Lothian Bus ‘greener’ with Bus2020 project

Lothian Buses, in its 100th year, has launched its vision for environmentally-conscious travel.

Bus2020 takes a holistic view of transport’s responsibility for the environment, with an accelerated fleet replacement programme which will see all of the fleet at Euro V or better, including a proportion of electric and hybrid buses.

But the ‘greening’ of the company includes improvements in its real estate and even its office practises, and has been achieved with the help of Claire McVicar, the Environmental Officer who joined the company from the oil industry in 2016: “We laid out a pathway and started to put a strategy together,” Managing Director Richard Hall told Bus and Coach Buyer. “That has now become a living and breathing document.”

“It’s been a steep learning curve but I quickly realised a lot can be done,” said Claire. “But from the start I was so impressed at how much focus the bus industry has on the environment.”

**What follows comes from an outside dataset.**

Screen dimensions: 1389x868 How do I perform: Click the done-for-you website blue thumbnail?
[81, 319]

Claire said the next generation of bus users are more environmentally aware and Edinburgh is a city with a huge student population: “The green agenda means something to them,” said Claire.

The changes are projected to represent an investment of £76 million over five years, and include replacement of 10% of the fleet each year – some 70 or 80 buses: “We’re playing catch up,” said Richard. “In 2013/14 we had a sort of investment holiday.”

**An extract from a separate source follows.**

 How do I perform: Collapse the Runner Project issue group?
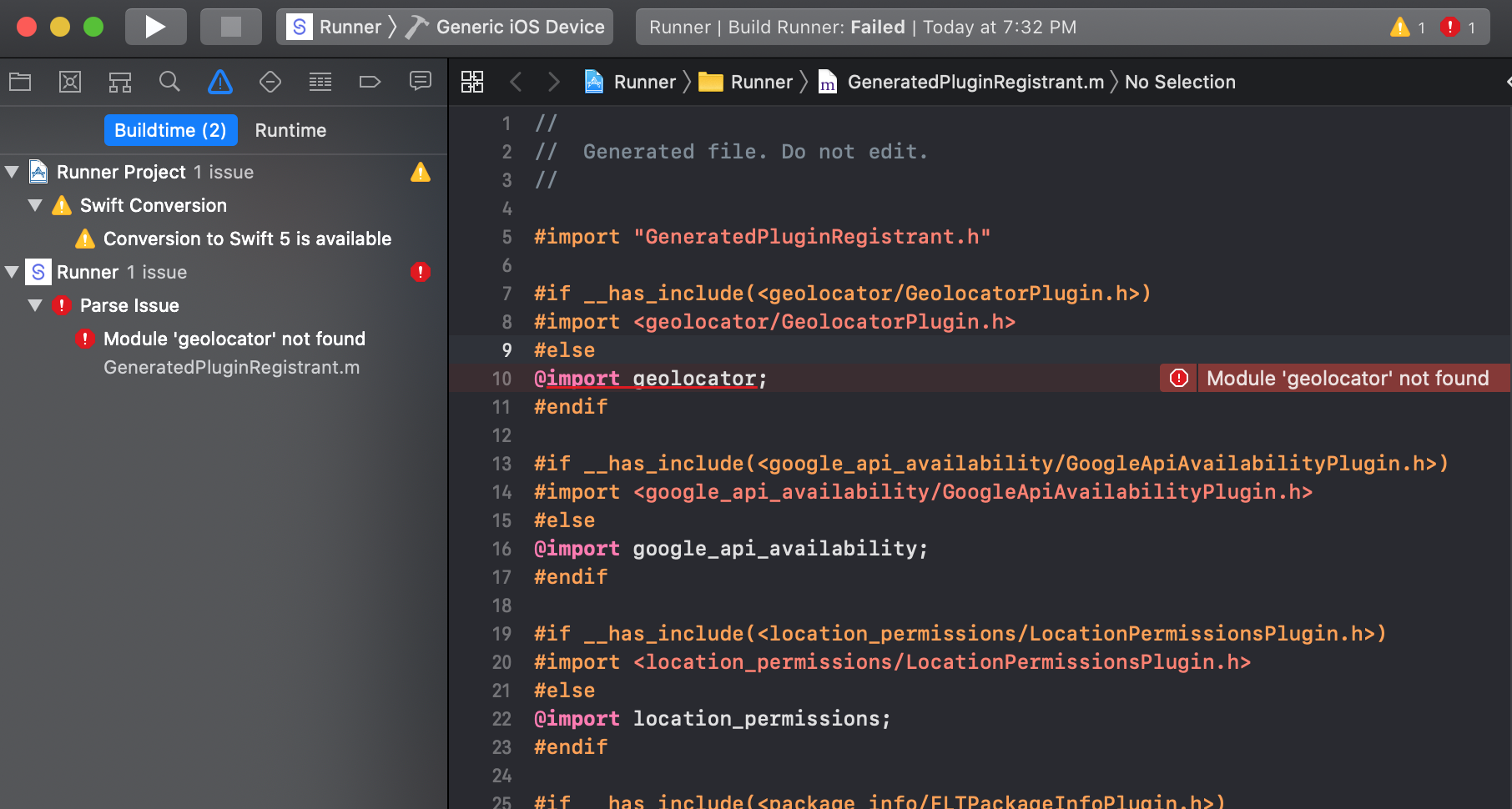tap(12, 172)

Most of the vehicles will be Euro VI diesels, said Richard, because although Lothian is running six electrics and will continue to revisit the technology, for the time being Richard believes diesels will be the best option: “Three or four years ago, all we were talking about was the ‘electric journey’ but it’s become clear electrics are not the total solution. Range is still the biggest challenge.

“The industry still has a ‘dirty diesels’ label yet Euro VI is a huge advance on Euro V, and streets ahead of the Euro 6 car.”

Lothian’s buildings and offices are also changing. The business has replaced all lighting with LED, much of it ‘smart’ lighting which is only on when staff are present, and solar PV panels are under consideration, though as Lothian operates from some Grade 1 listed buildings, will not be possible there.

“We are working with the Energy Savings Trust to help meet our targets. More waste is now recycled. There is nothing going to landfill. We got rid of individual bins in the office, replaced with communal recycling bins. Our procurement policy now considers packaging. Nobody has a desktop printer – we use combined multi-function machines.”

Bus2020 will be marketed to local authorities and other stakeholders, but is also aimed at passengers, with the Lothian website explaining its role in ‘greening’ its services.